Artificial intelligence has made extraordinary advances when it comes to understanding words and even being able to translate them into other languages. Google has helped pave the way here with amazing tools like Google Translate and, recently, with its development of Transformer machine learning models. But language is tricky — and there’s still plenty more work to be done to build A.I. that truly understands us.
Language Model for Dialogue Applications
At Tuesday’s Google I/O, the search giant announced a significant advance in this area with a new language model it calls LaMDA. Short for Language Model for Dialogue Applications, it’s a sophisticated A.I. language tool that Google claims is superior when it comes to understanding context in conversation. As Google CEO Sundar Pichai noted, this might be intelligently parsing an exchange like “What’s the weather today?” “It’s starting to feel like summer. I might eat lunch outside.” That makes perfect sense as a human dialogue, but would befuddle many A.I. systems looking for more literal answers.

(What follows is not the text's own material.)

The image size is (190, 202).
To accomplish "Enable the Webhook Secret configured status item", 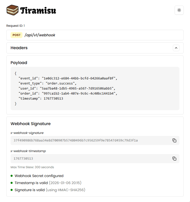I will [39, 176].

LaMDA has superior knowledge of learned concepts which it’s able to synthesize from its training data. Pichai noted that responses never follow the same path twice, so conversations feel less scripted and more responsively natural.
While it is still in research and development, Google is supposedly using it internally to explore novel interactions. During Google I/O, it demonstrated a couple of recent exchanges with a less formal, more casually conversational dialogue than the typical way we might interact with a chatbot tool such as Google Assistant. Slightly trippily, these were conversations with a bot pretending to be, variously, the dwarf planet Pluto and a paper airplane, answering questions about themselves. The demo was to show how the model is able to carry out in-depth conversations on any topic.
Eventually, LaMDA should result in Google A.I. tools that are better at following human conversations in terms of context. Pichai specifically called out Google Assistant and search as domains where this will be useful.
Building multimodal models
He also noted that the technology is being used to create multimodal models that can understand images, text, audio, and video. This could be used to, for instance, ask Google Maps to plan a road trip with beautiful mountain views, combining its knowledge of audio, text and images. It could also be used for superior video search. One other example might be asking to jump to the part of a video in which a lion roars at sunset.